■ THE REQUEST: Transcribe the lines word for word, starting with the line containing "This screenshot has width=712, height=560." and running through the last of the lines. Omit the pictures from your copy.

Pointing entries for documents and screenshots
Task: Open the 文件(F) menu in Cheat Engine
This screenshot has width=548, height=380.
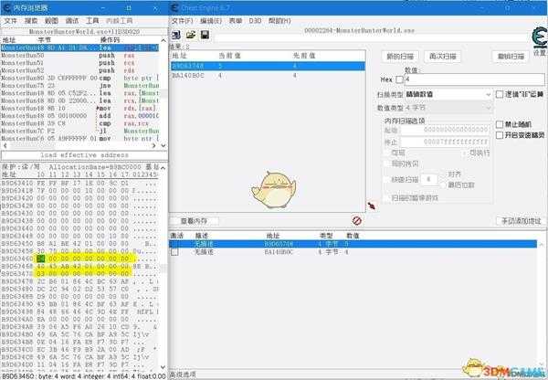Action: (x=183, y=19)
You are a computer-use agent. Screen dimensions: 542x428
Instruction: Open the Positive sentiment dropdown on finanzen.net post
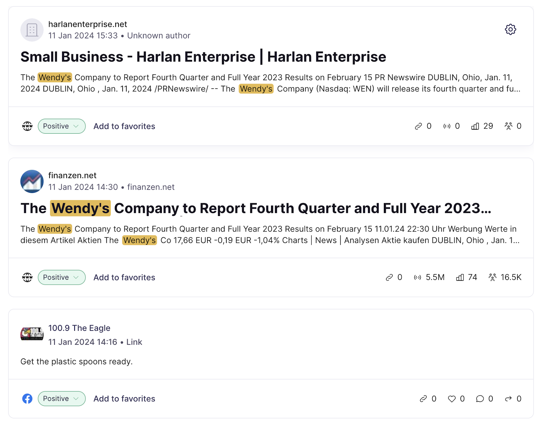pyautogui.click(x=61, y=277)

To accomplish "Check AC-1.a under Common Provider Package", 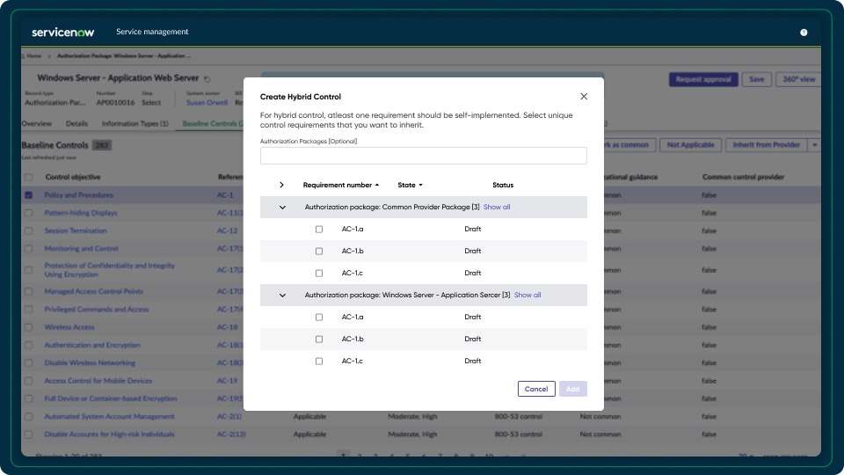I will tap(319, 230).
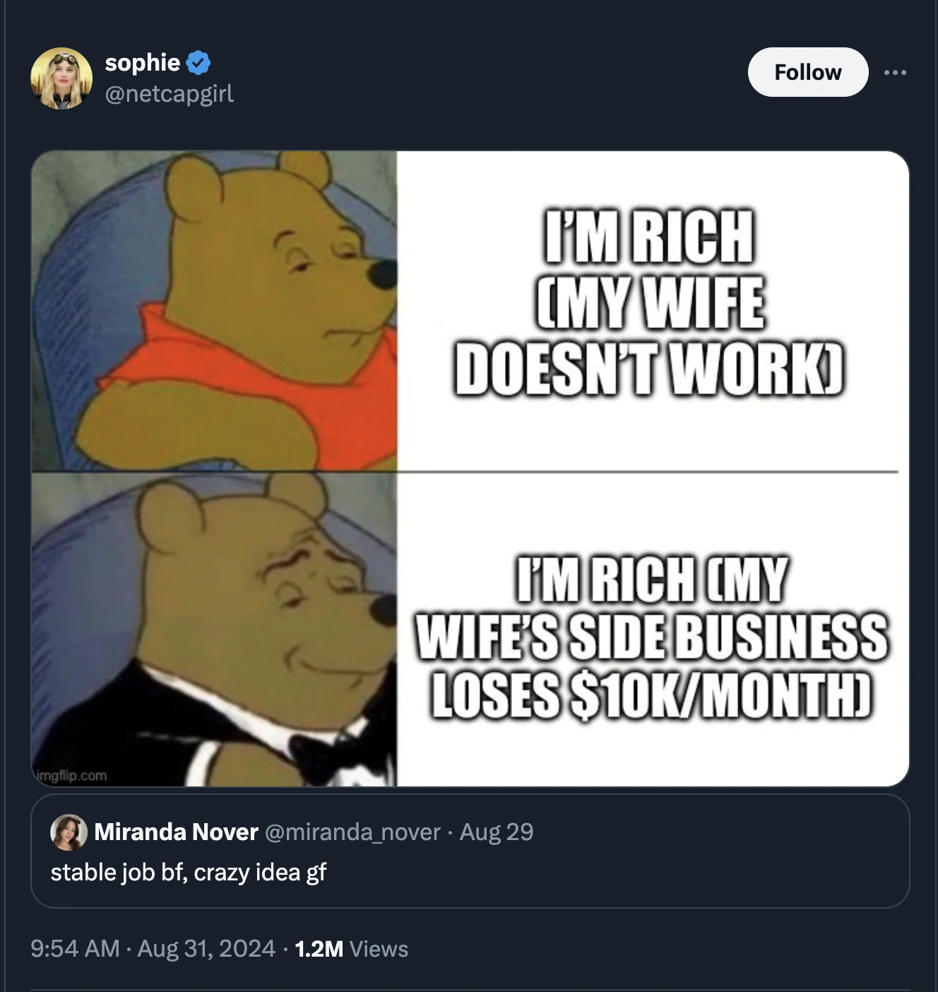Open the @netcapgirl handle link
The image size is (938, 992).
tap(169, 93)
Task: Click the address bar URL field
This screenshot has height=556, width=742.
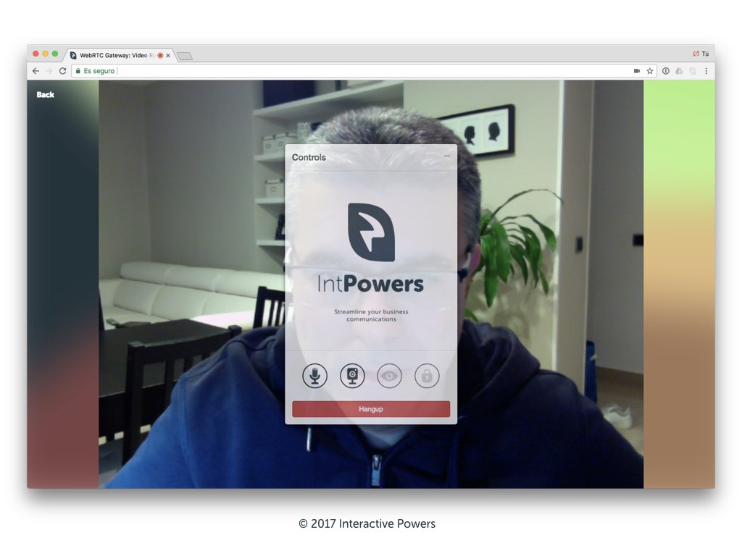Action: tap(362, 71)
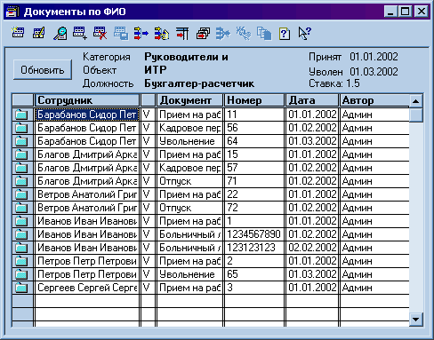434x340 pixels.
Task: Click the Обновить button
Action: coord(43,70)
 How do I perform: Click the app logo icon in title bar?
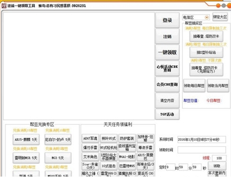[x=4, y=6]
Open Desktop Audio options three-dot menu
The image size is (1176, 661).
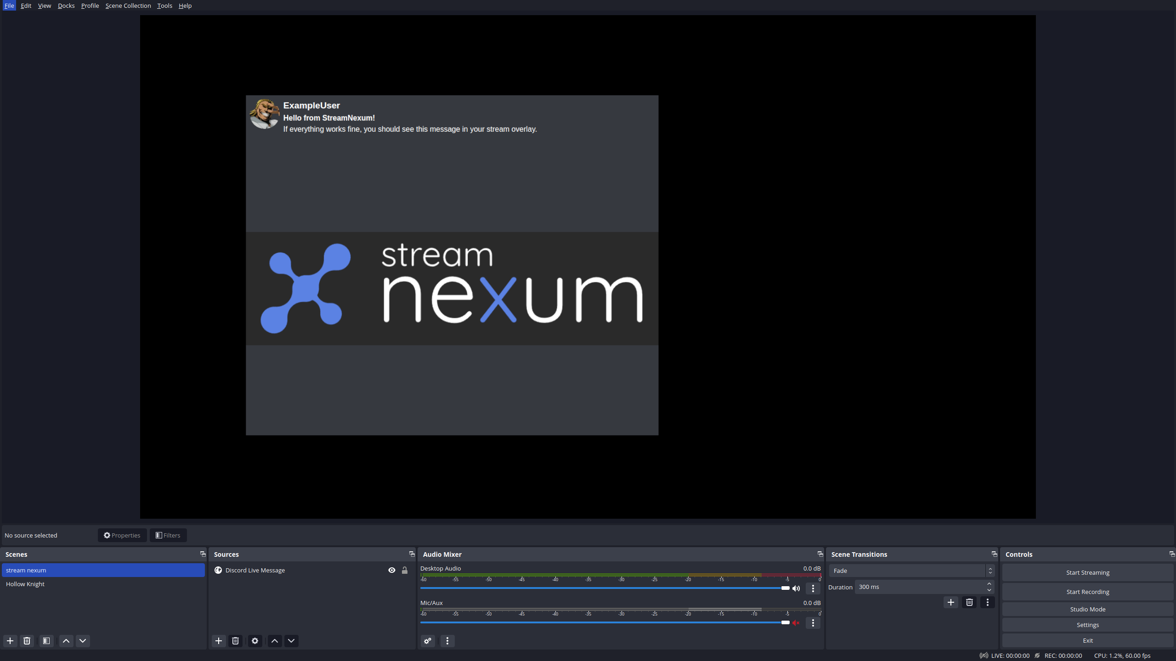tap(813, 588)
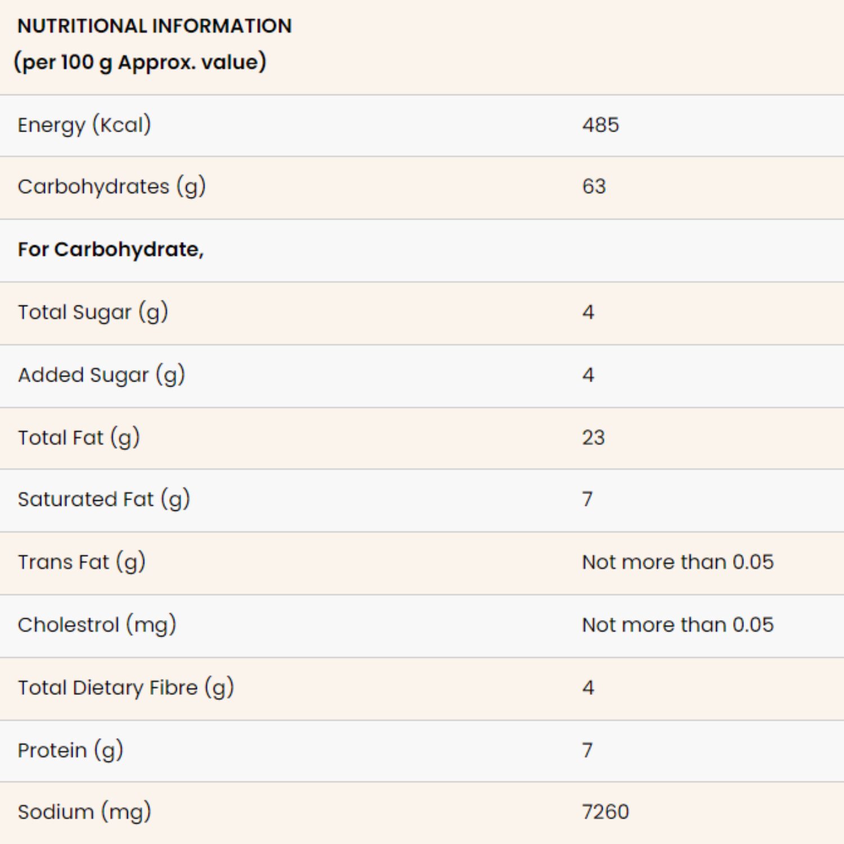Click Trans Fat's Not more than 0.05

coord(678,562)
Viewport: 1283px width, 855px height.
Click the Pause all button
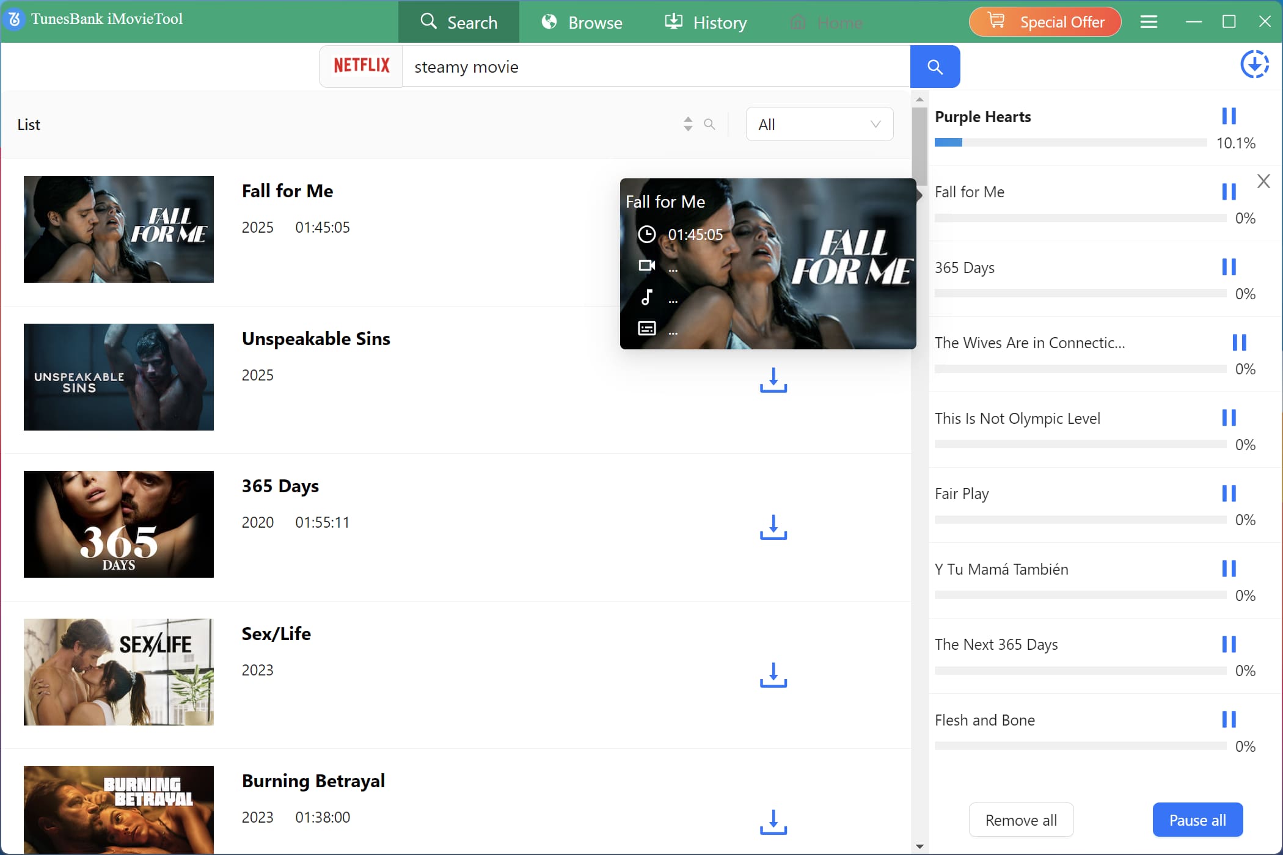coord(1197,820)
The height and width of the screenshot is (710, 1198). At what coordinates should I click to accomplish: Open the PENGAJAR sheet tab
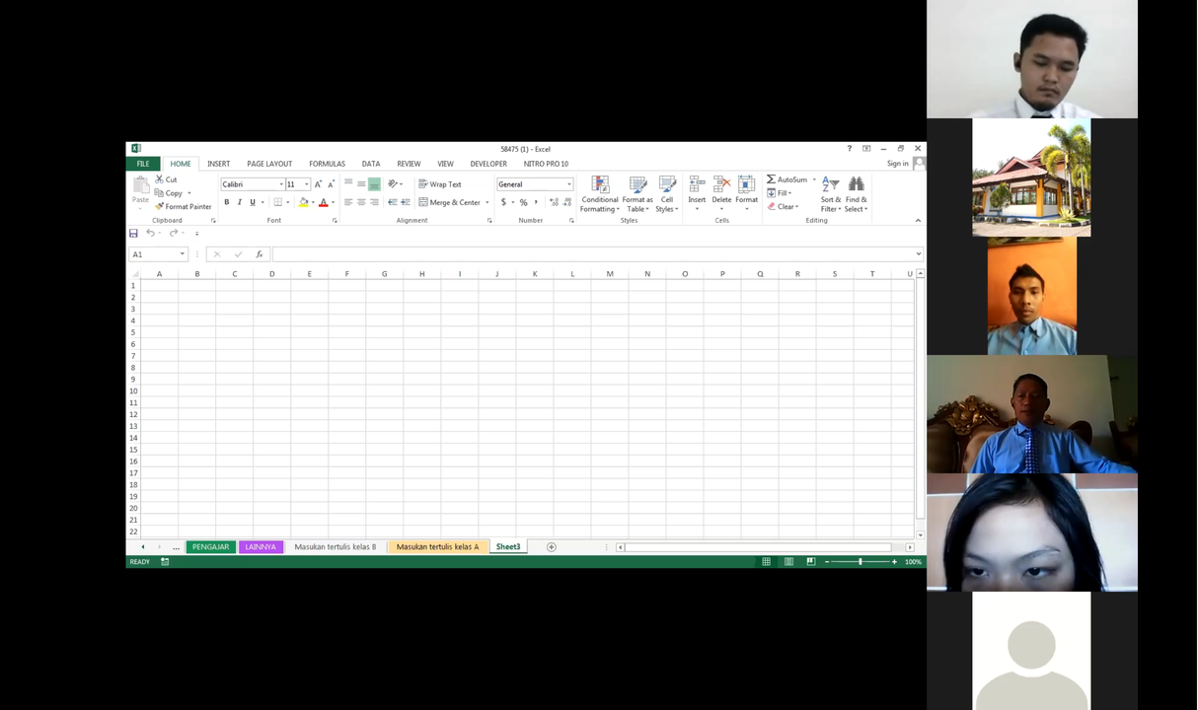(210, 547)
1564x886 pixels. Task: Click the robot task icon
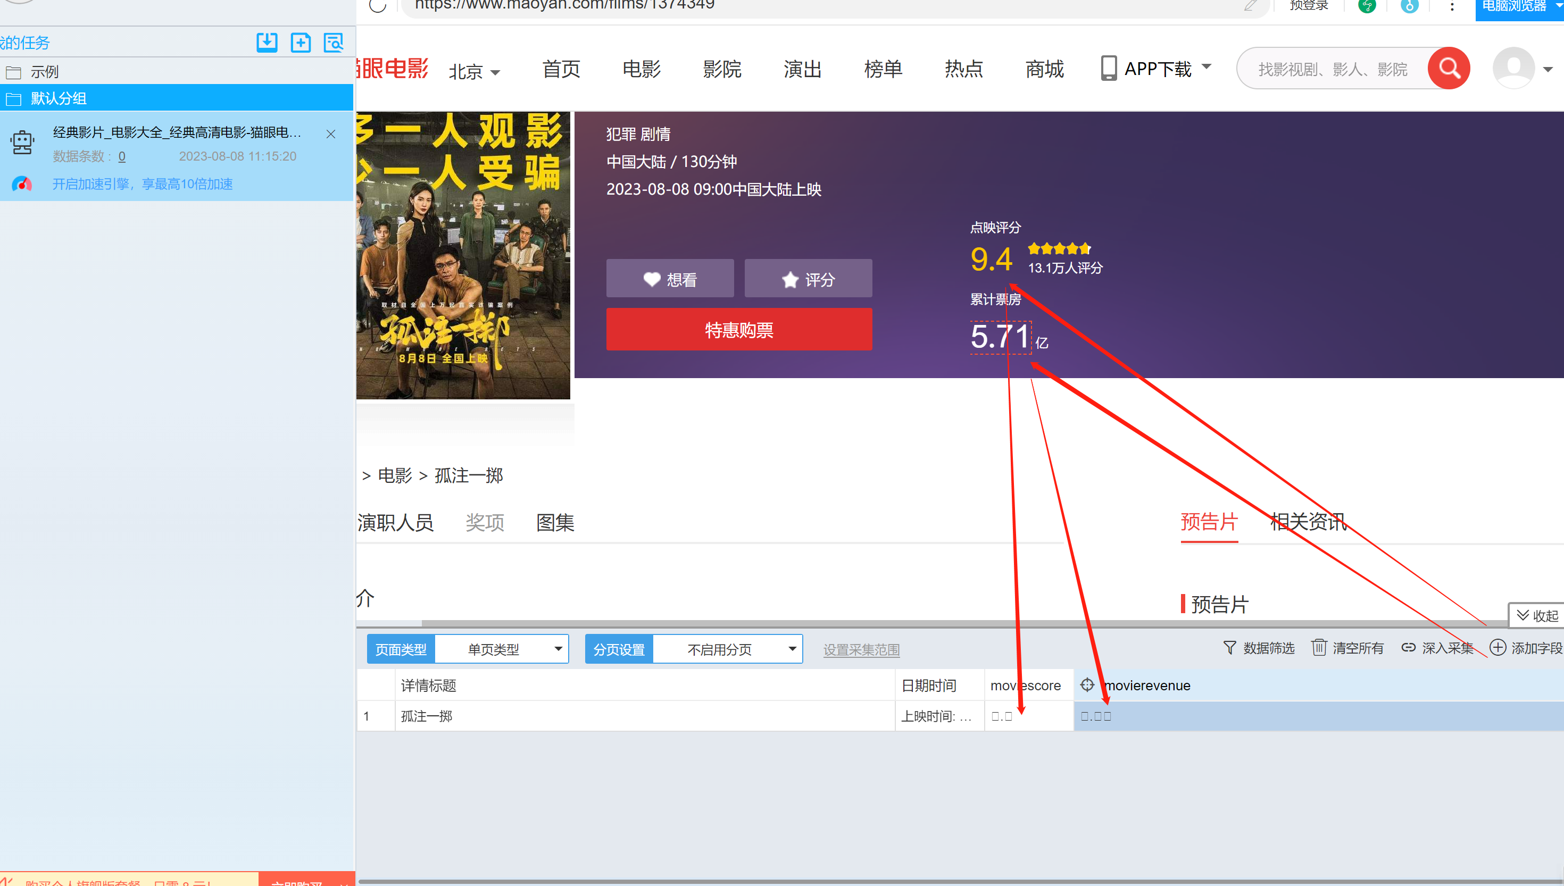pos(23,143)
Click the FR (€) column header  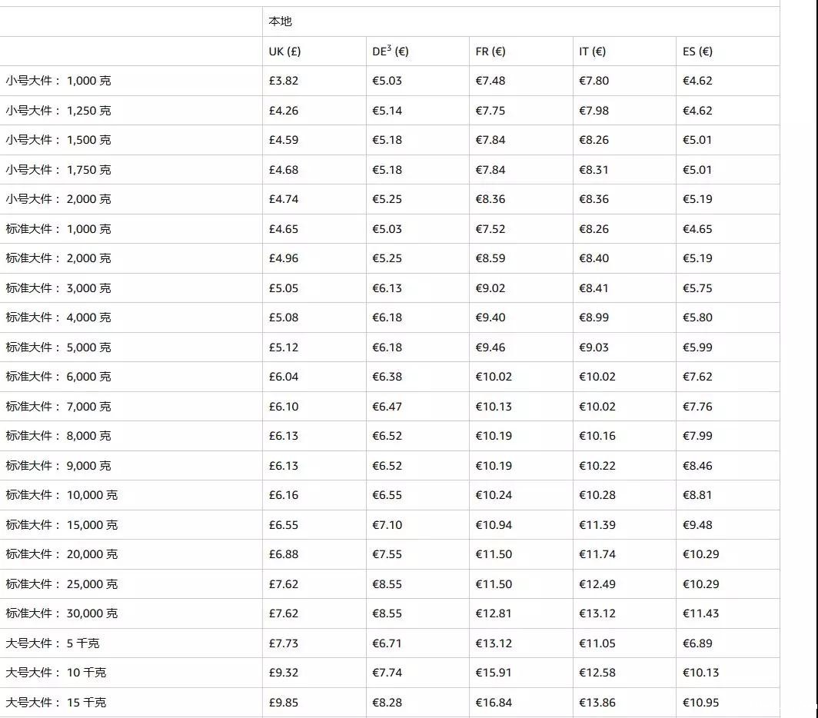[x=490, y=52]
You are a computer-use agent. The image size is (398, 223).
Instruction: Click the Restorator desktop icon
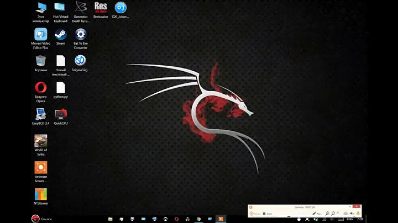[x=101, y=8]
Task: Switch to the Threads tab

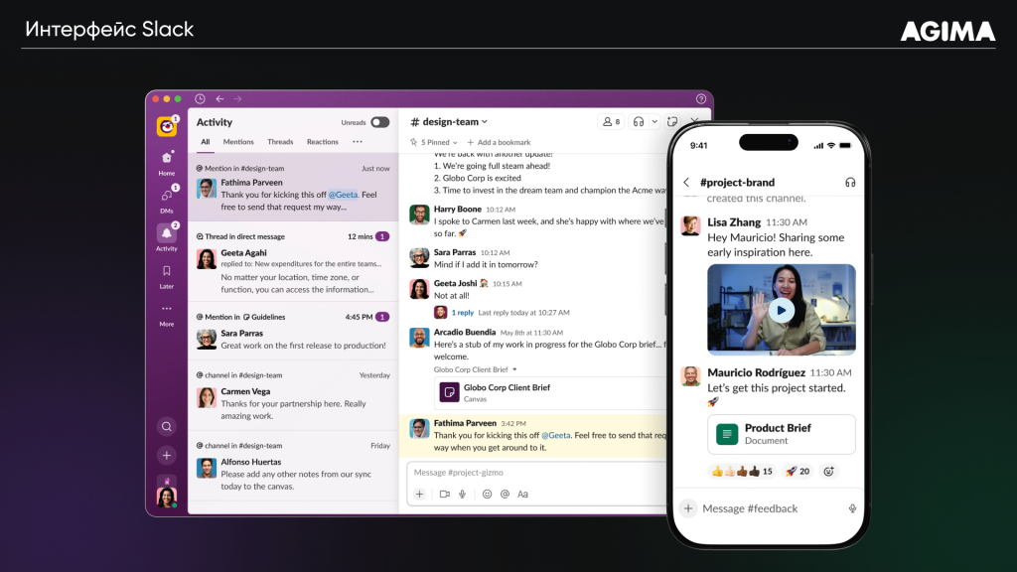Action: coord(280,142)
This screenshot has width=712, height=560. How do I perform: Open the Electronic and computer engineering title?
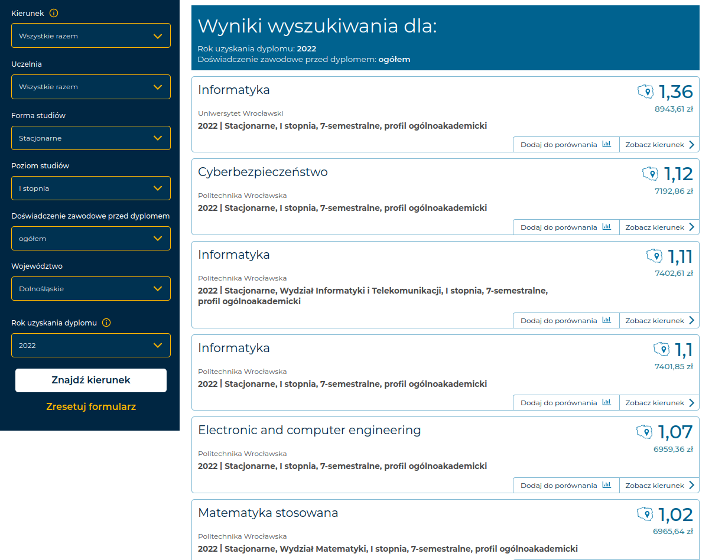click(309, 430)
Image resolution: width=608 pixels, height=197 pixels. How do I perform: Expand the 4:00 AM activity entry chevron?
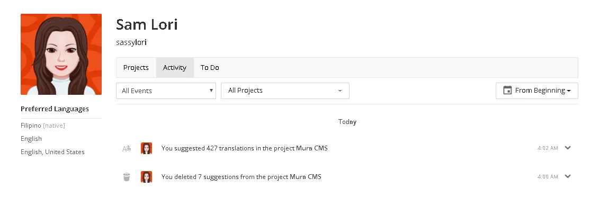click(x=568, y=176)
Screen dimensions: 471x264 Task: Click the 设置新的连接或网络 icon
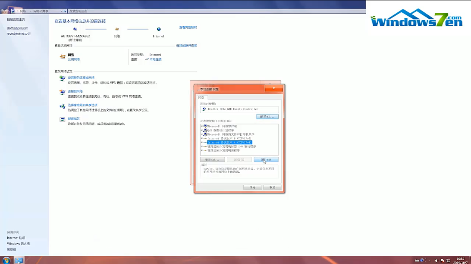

■ RESPONSE BELOW:
This screenshot has width=712, height=560. How do I perform: Open the Electronic and computer engineering title?
click(309, 430)
Image resolution: width=608 pixels, height=197 pixels. How do I perform: Expand the 4:00 AM activity entry chevron?
click(x=568, y=176)
Screen dimensions: 471x264 Task: Click the 设置新的连接或网络 icon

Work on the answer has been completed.